Pechanga leaders have downplayed the potential impacts from such an expansion. A leader of the tribe’s development board said at an Oct. 2 workshop that the ongoing construction of a golf course is the only expansion envisioned anytime soon at the sprawling complex that opened in temporary buildings a dozen years ago.
The targeted tribes plan to fight the four ballot measures as a group rather than individually. They have formed a support group – the Coalition to Protect California’s Budget and Economy – that draws upon firefighters, educators and law enforcement leaders. Their advertisements cite the importance of expanded gaming revenues as the state budget deficit grows amid a housing crunch and weak job growth.

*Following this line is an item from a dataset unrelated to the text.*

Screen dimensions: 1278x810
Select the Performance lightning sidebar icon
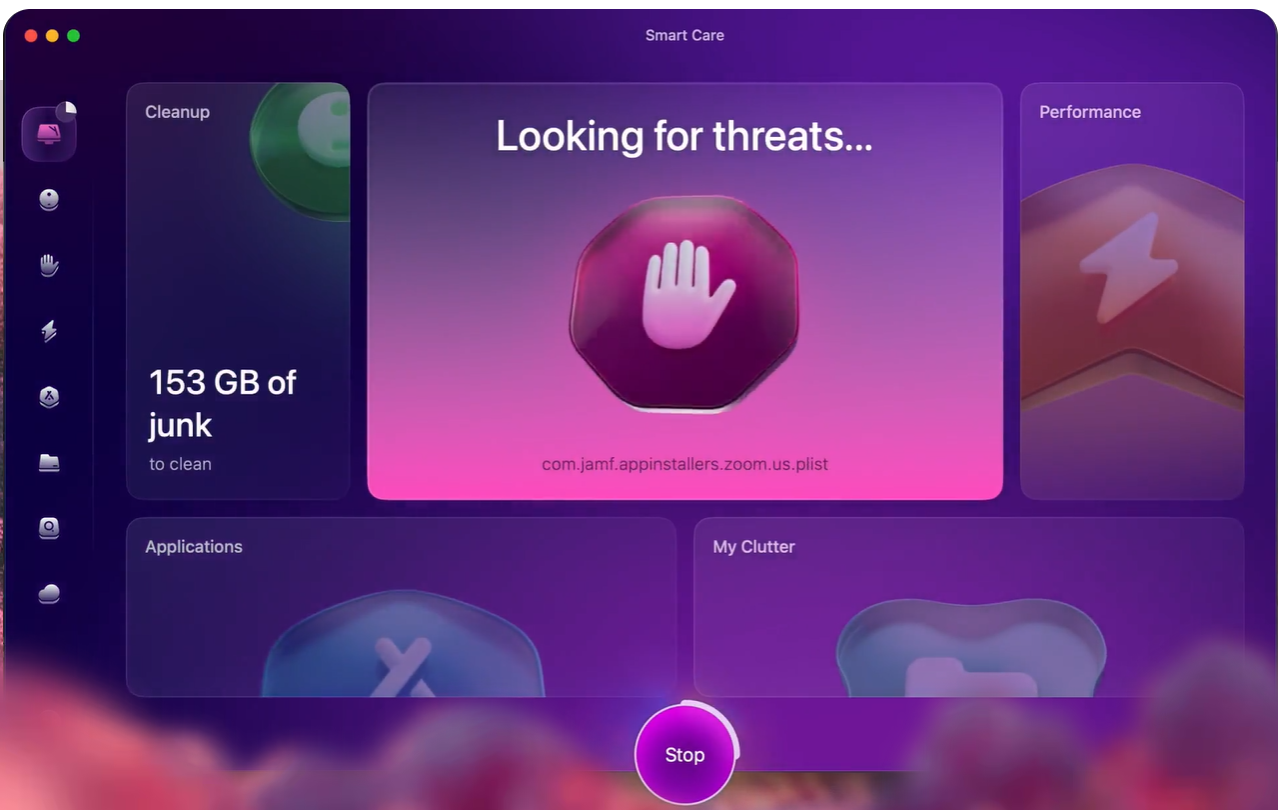point(49,331)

But a costly campaign to woo voters might backfire this time, said Cheryl Schmit, founder of the gambling watchdog group Stand Up for California.
“I think the more money they spend the more toxic it [the campaign] becomes,” she said in a recent telephone interview. “I think you’ll see a voter backlash.”
Besides traffic and other casino-related impacts, voters question whether gaming tribes share enough revenue with those that do not operate casinos, Schmit said. She said voters also question government programs that aid wealthy tribes such as Pechanga and Sycuan.
“It does raise concerns,” she said. “It starts to gripe everybody.”
Schmit noted that the Pechanga Fire Department received a $128,541 grant in September from a nationwide grant program operated by the Federal Emergency Management Agency. That grant followed a $63,465 award that the tribe received from the same program in June 2003, according to FEMA records.
Earlier this month, according to media reports, the Sycuan tribe received a firefighting helicopter from the federal Bureau of Indian Affairs.
Federal officials defend the grants by saying they are open to all qualified applicants and the government cannot screen whether the potential recipients are wealthy communities or Indian tribes. Firefighting experts examine tens of thousands of applications and recommend how to award the grants, which totaled more than $16 million nationwide this year.
“It’s an incredibly effective way to handle a grant program,” Thomas Olshanski, a spokesman for FEMA’s fire administration program, said in a recent telephone interview.
But unlike the other ballot measures, the Pechanga initiative pits a pair of local competitors – the Pechanga and Pala tribes – against each other.
The ballot measures were submitted to the state by Jack Gribbon of the casino workers union UNITE HERE.
In addition to the employees union, the Bay Meadows Land Co. racing group and the Pala Band and United Auburn Indian Community of Placer County are aligned against the targeted compacts. Foes of the pacts spent nearly $6 million to collect the signatures needed to put the four measures before voters statewide.
Besides being competitors for gaming, restaurant and show customers that travel Interstate 15, Pala and Pechanga have crossed political swords before. The tribes’ casinos are about nine miles apart at opposite ends of Pala-Temecula Road and improvements at Pala’s facility have mirrored those of their northern competitor.
About a decade ago, Pechanga was one of many tribes that opposed a gaming agreement that Pala had struck with the state. At that time, Pechanga leaders claimed Pala’s compact granted too many concessions to state negotiators.
The furor over Pala’s compact faded after California voters in 1998 passed Proposition 5, which authorized Las Vegas-style gambling in the state. Later invalidated by the California Supreme Court, that ballot measure was replaced two years later by Proposition 1A. That measure, which was passed by nearly 65 percent of voters statewide, set the current slot machine limits.